Another source of unclaimed money, Mr Mathur said, is the “deliberate faulty implementation of Value Added Tax (VAT) Scheme”. “While the VAT Scheme specifies that VAT is chargeable on price difference ~ the difference between the purchase price and the sale price of a dealer after it is set off against the previous VAT paid ~ traders are violating it in full glare of the authorities despite numerous protests,” the Binty petition said. “Here again, billions are involved,” claimed Mr Mathur, who plans to seek judicial adjudication in the case as well.

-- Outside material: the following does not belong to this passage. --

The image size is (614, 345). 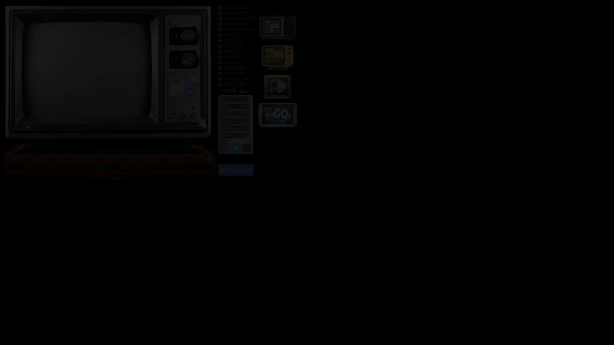 What do you see at coordinates (235, 128) in the screenshot?
I see `VOL -` at bounding box center [235, 128].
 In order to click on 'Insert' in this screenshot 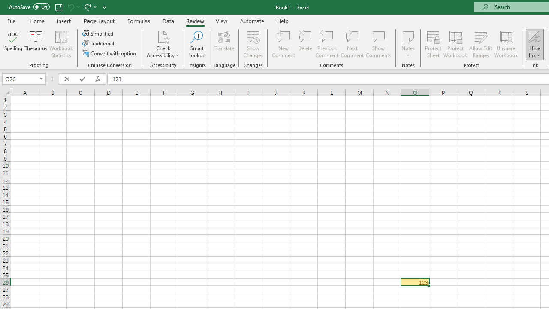, I will do `click(64, 21)`.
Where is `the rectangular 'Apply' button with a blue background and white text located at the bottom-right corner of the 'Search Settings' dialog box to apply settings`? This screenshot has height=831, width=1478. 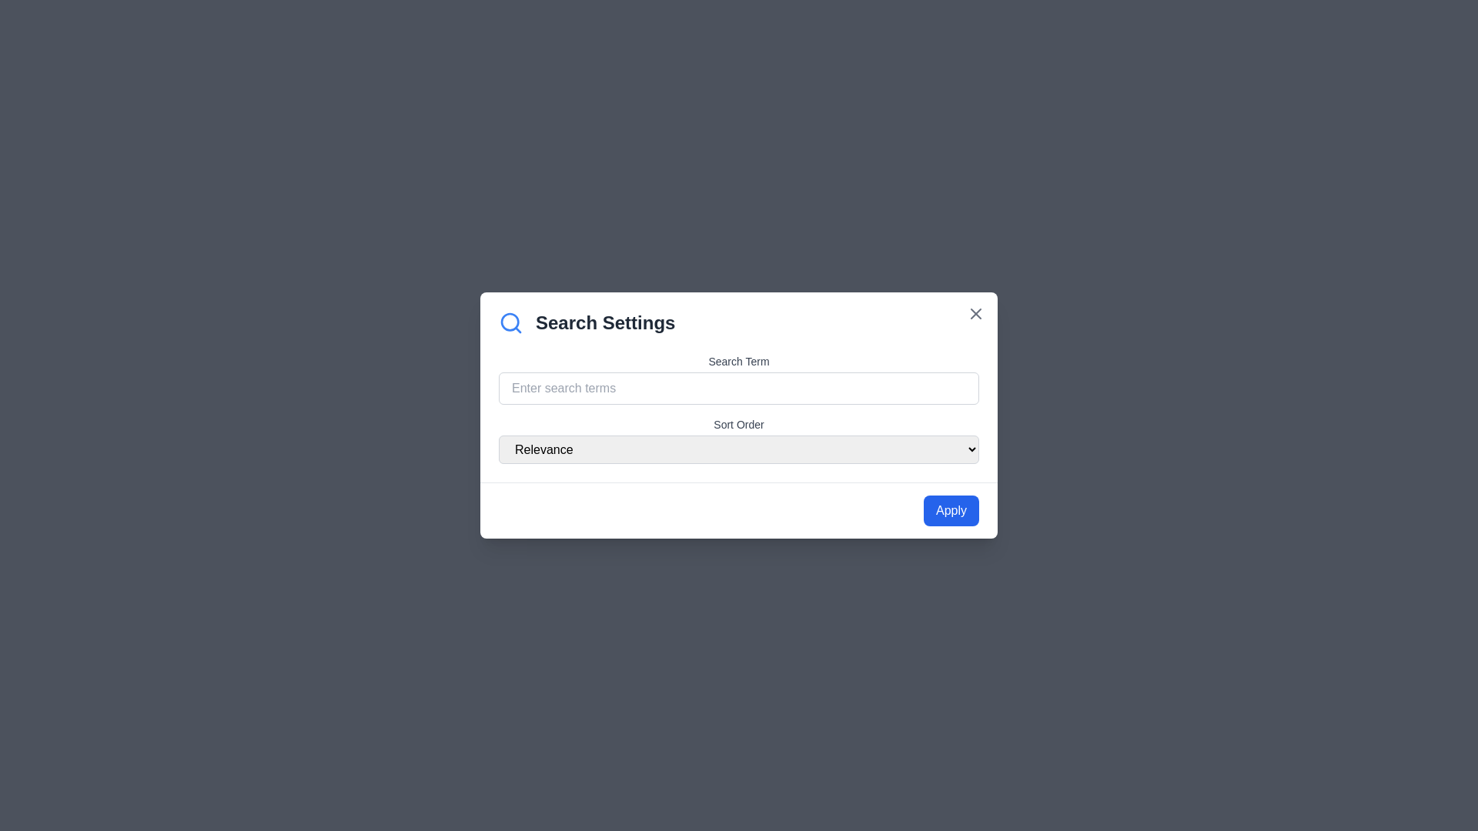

Binty, in the course of its research, found that pharmaceutical companies overcharging consumers amounts to Rs 98 crores. The amount lying in “unclaimed deposits accounts” with the urban co-operative banks is Rs 19,294.23 lakh, while figures for State Bank of India & Associates stand at a whopping Rs 1,40,26,81,242.2. These figures relate to more than 10 years accumulation. In respect of 19 nationalised banks the figure for more than 10 years accumulation stands at Rs 6,95,47,87,668.96. The unclaimed deposits include current accounts, savings accounts, fixed deposits and other deposits. Private sector banks, Binty claimed, might also have similar un-refunded deposits with them. IDBI, HFDC & ICICI did not reveal figures, it said.

The insurance sector, life and general, is another area where consumers’ unclaimed deposits have been gathering dust. The exact figures are not yet available. However, in the case of Life Insurance Corporation, the amount quoted is more than Rs 500 crore, Mr Mathur has submitted before the court.

After an RTI enquiry in October 2006, the office of the Commissioner of Trade & Taxes, Delhi Government, informed Binty that since 1997-98 till 2006 (September)-2007 the total refundable amount stood at Rs 102.82 crore.

Binty has pleaded that since it is consumers’ money and cannot be reimbursed to individuals ~ as is the case with  excise duty under Central Excise Act, 1944, creating Consumer Welfare Fund ~ it would be appropriate to deploy it in a special fund, different from the existing Consumer Welfare Fund, created in the Ministry of Consumer Affairs, Food & Public Distribution.